Goal: Write out the lines from the line with "This screenshot has height=303, width=239." up to and including the line with "pyautogui.click(x=59, y=142)", leaving the pictures out of your answer.

Data provided:
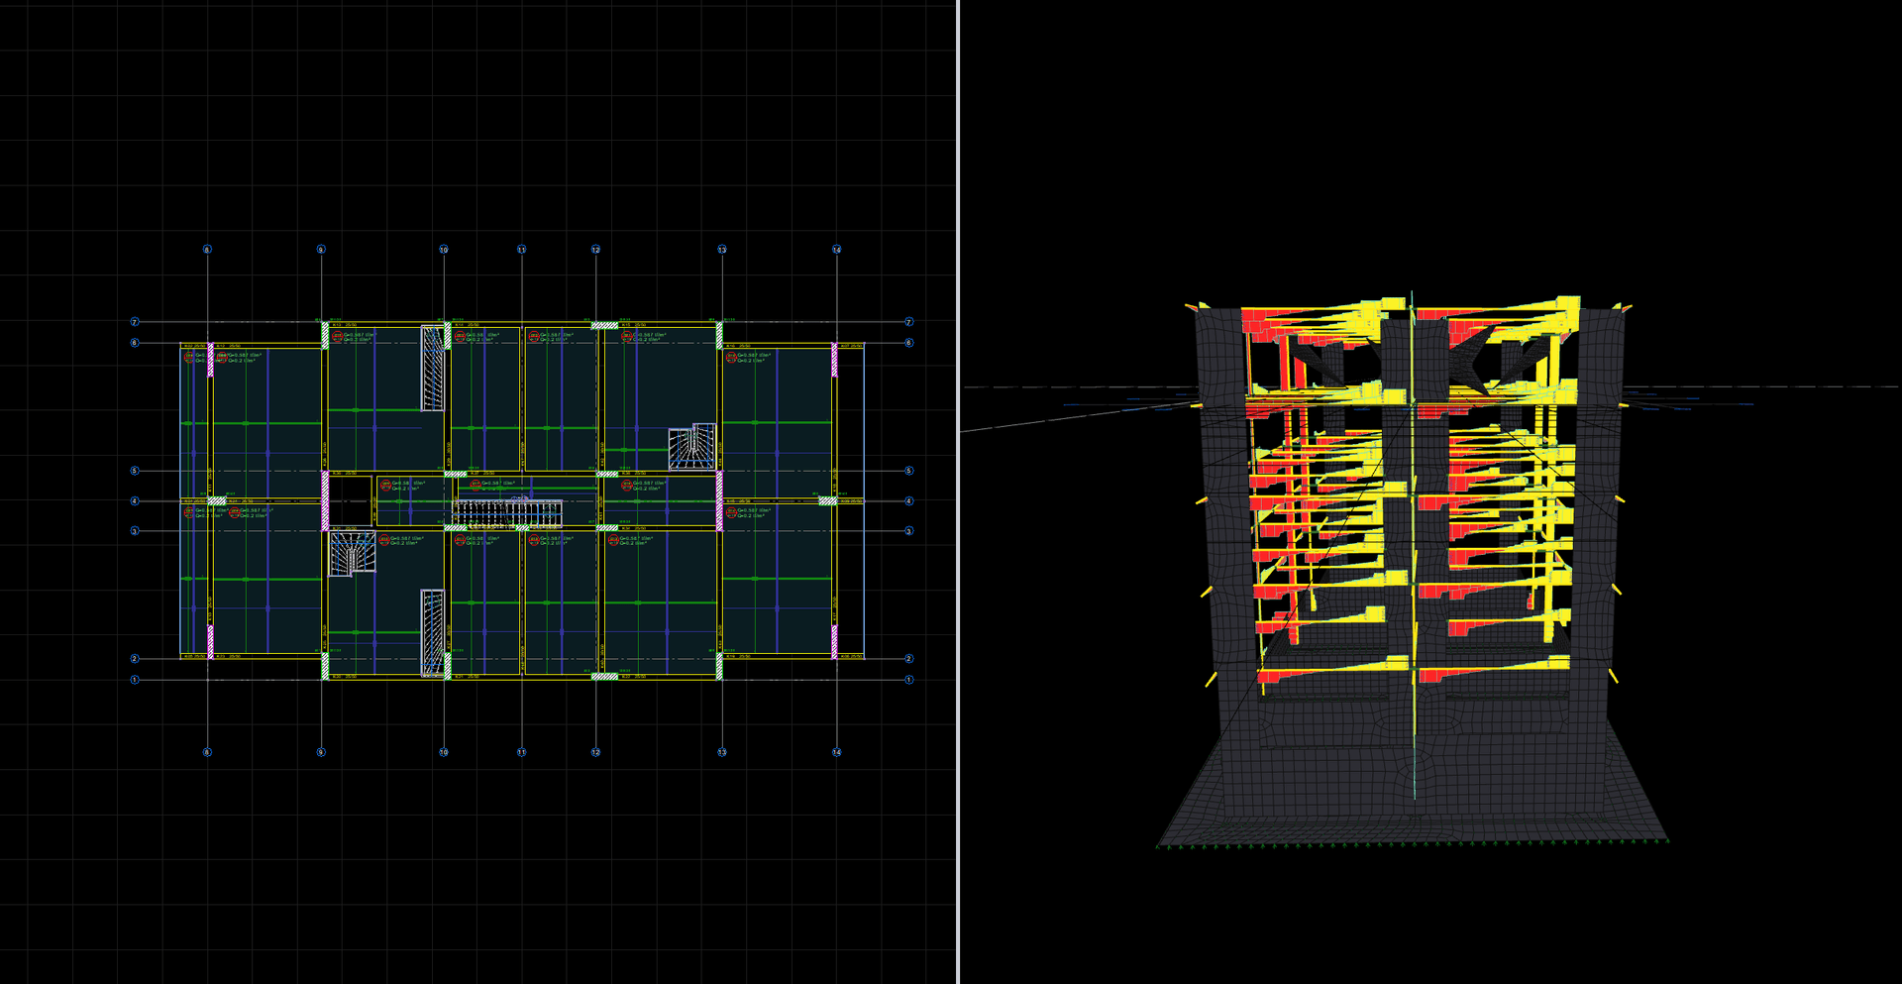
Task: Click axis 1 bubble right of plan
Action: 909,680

* * *

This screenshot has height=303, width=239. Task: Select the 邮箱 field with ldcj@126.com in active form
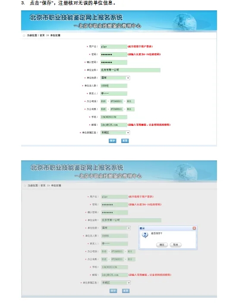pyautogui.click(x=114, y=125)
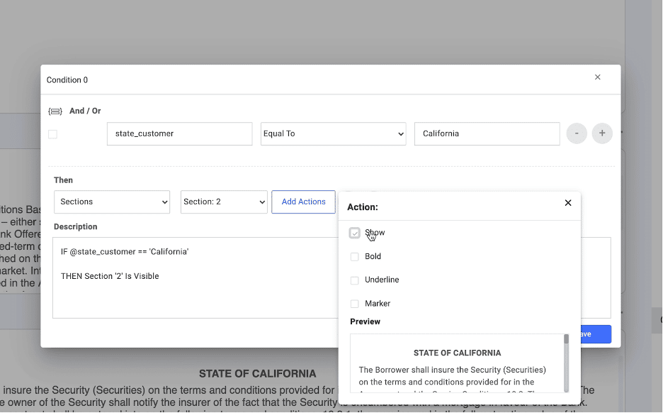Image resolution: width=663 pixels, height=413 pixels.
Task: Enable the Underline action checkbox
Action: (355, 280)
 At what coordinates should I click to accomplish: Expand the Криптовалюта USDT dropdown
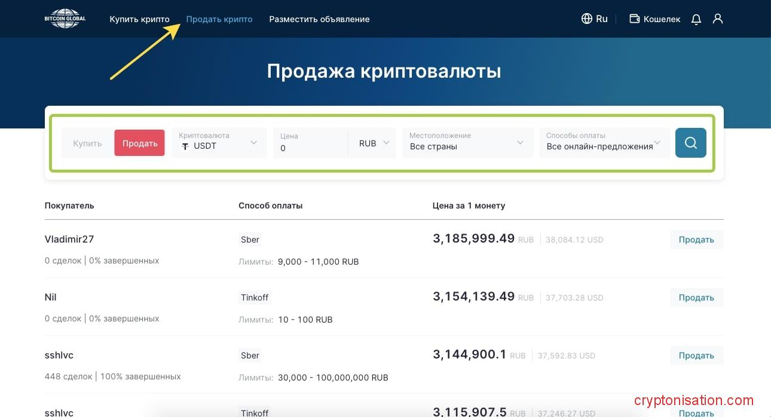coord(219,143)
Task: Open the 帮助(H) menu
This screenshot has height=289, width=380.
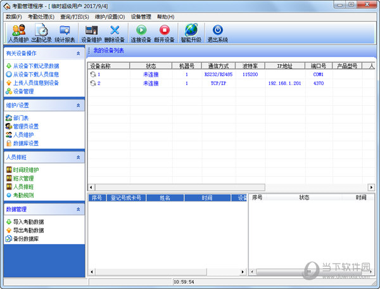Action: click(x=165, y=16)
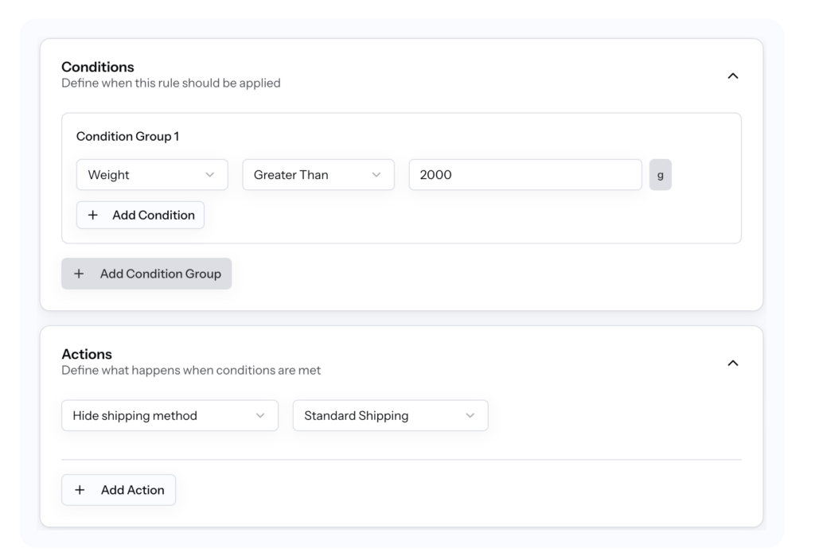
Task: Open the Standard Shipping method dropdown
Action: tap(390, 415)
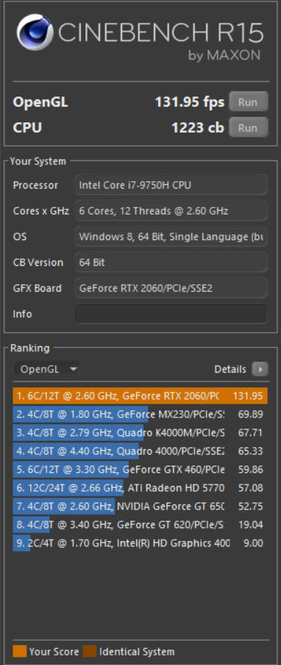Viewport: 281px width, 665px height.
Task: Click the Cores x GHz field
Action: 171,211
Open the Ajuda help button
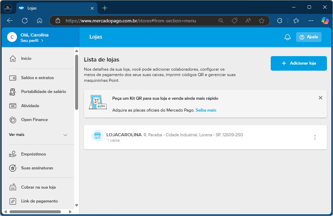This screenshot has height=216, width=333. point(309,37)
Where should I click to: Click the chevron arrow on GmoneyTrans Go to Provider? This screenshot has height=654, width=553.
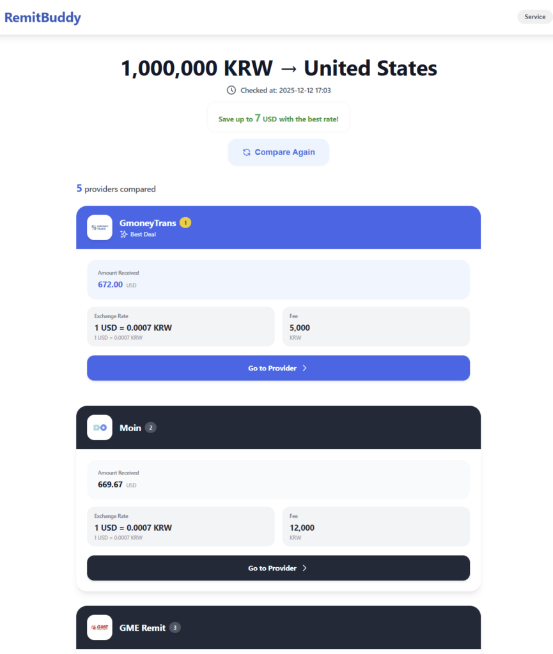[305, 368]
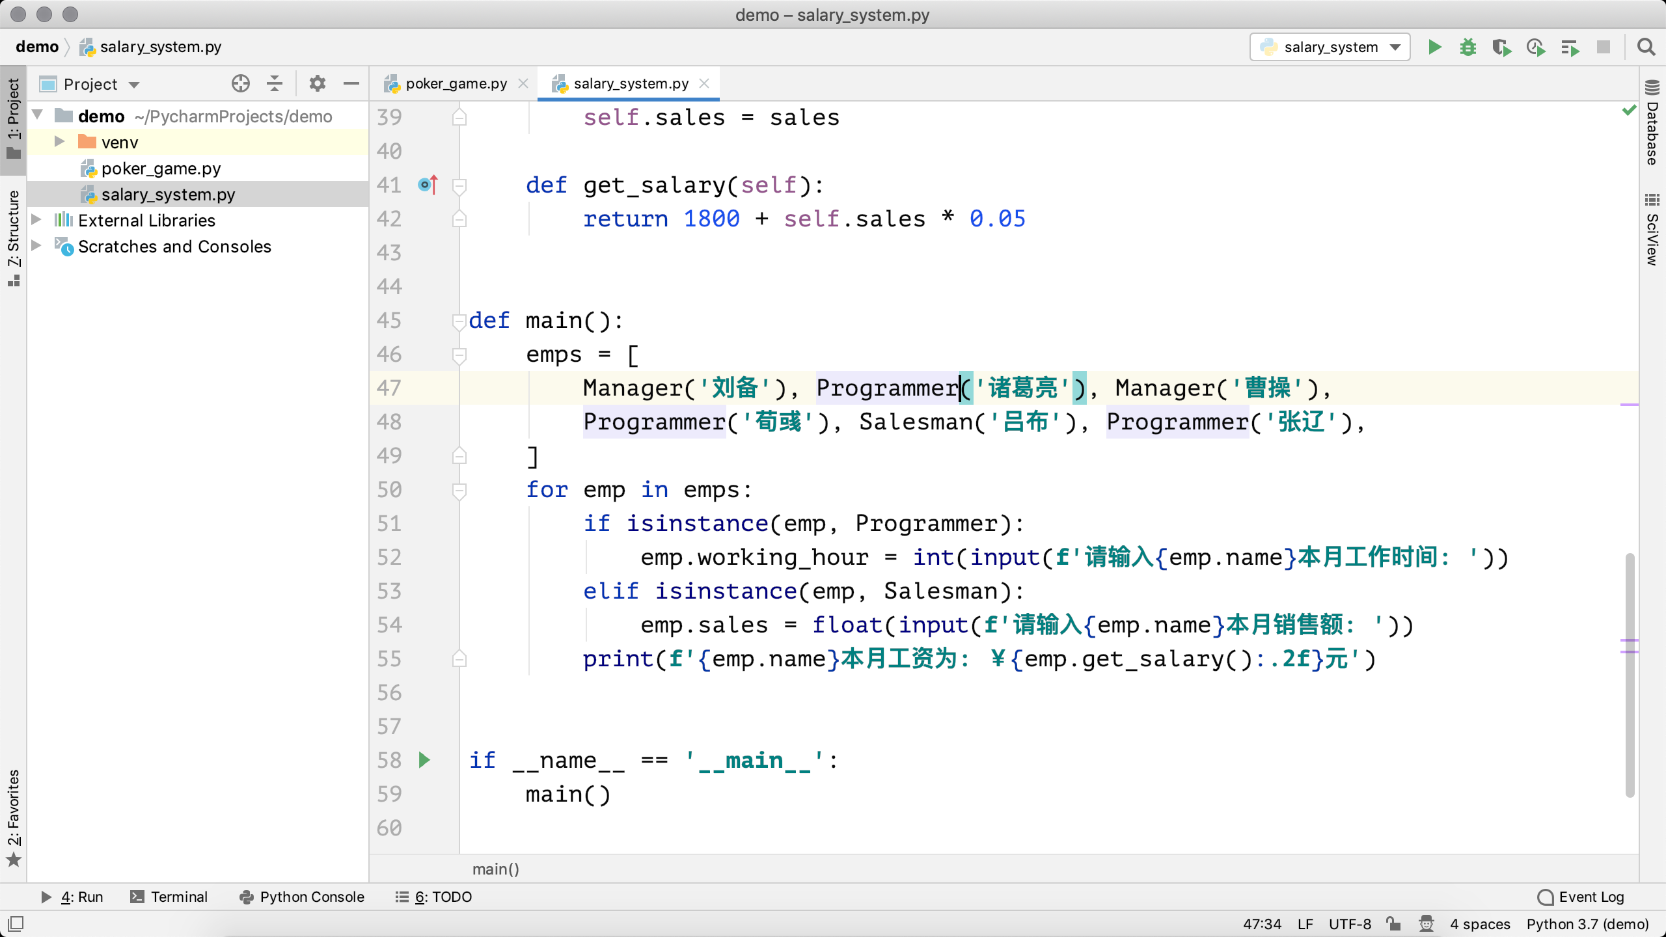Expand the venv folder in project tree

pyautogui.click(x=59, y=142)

* * *

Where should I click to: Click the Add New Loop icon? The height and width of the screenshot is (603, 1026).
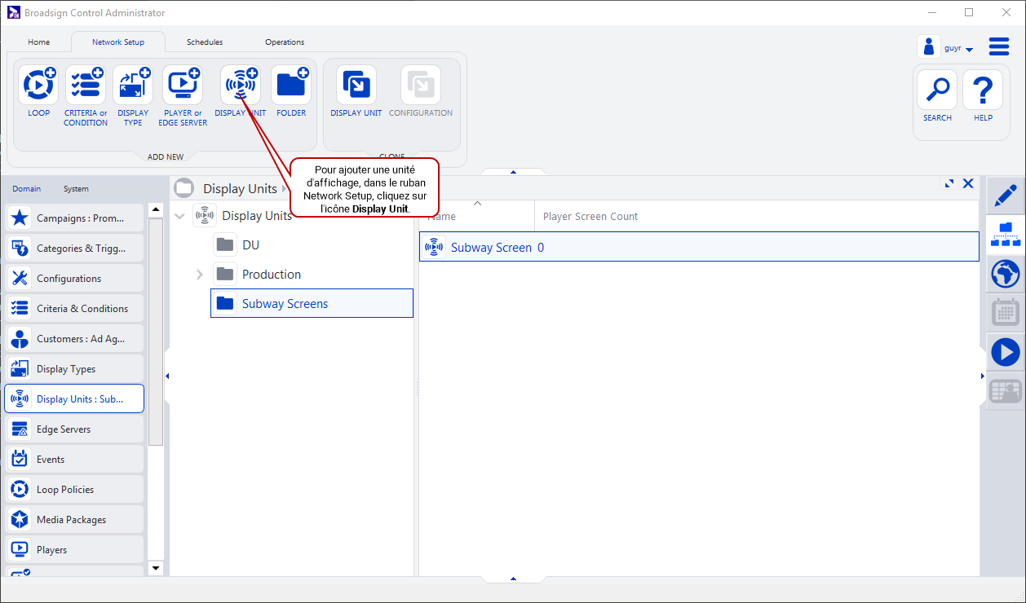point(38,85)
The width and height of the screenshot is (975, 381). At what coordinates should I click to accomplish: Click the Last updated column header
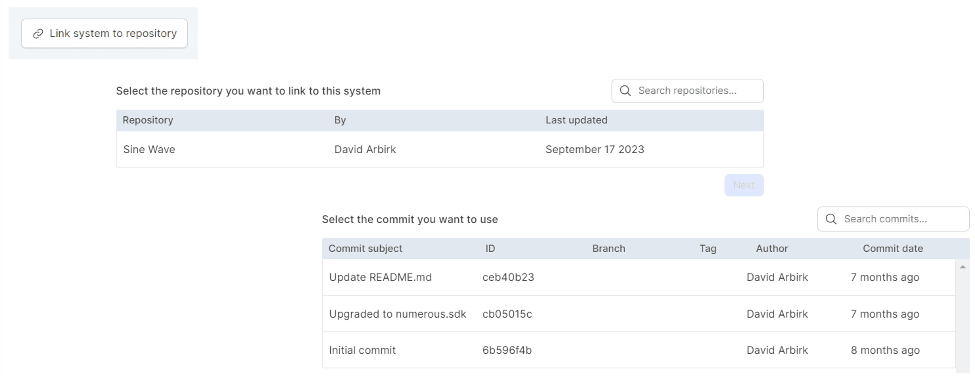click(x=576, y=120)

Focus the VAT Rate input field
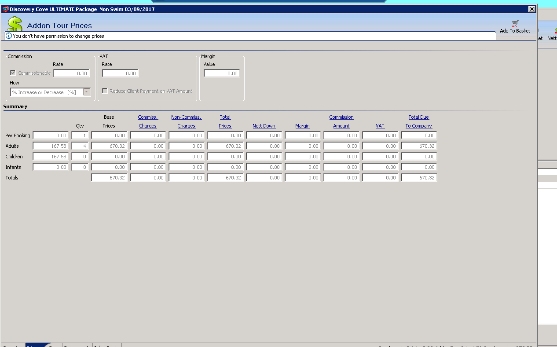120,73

Exercise solution:
This screenshot has height=303, width=239. Task: Select the 邮箱 field with ldcj@126.com in active form
pyautogui.click(x=114, y=125)
Image resolution: width=663 pixels, height=413 pixels.
Task: Enable the Underline action checkbox
Action: (355, 280)
 At what coordinates should I click to accomplish: Expand the Криптовалюта USDT dropdown
coord(219,143)
Task: Open the 帮助(H) menu
This screenshot has height=289, width=380.
Action: click(x=165, y=16)
Task: Open the Standard Shipping method dropdown
Action: tap(390, 415)
Viewport: 281px width, 665px height.
Task: Click the Cores x GHz field
Action: 171,211
Open the Ajuda help button
This screenshot has height=216, width=333. point(309,37)
Where should I click to: Click the chevron arrow on GmoneyTrans Go to Provider? This screenshot has height=654, width=553.
[305, 368]
Expand the venv folder in project tree

pyautogui.click(x=59, y=142)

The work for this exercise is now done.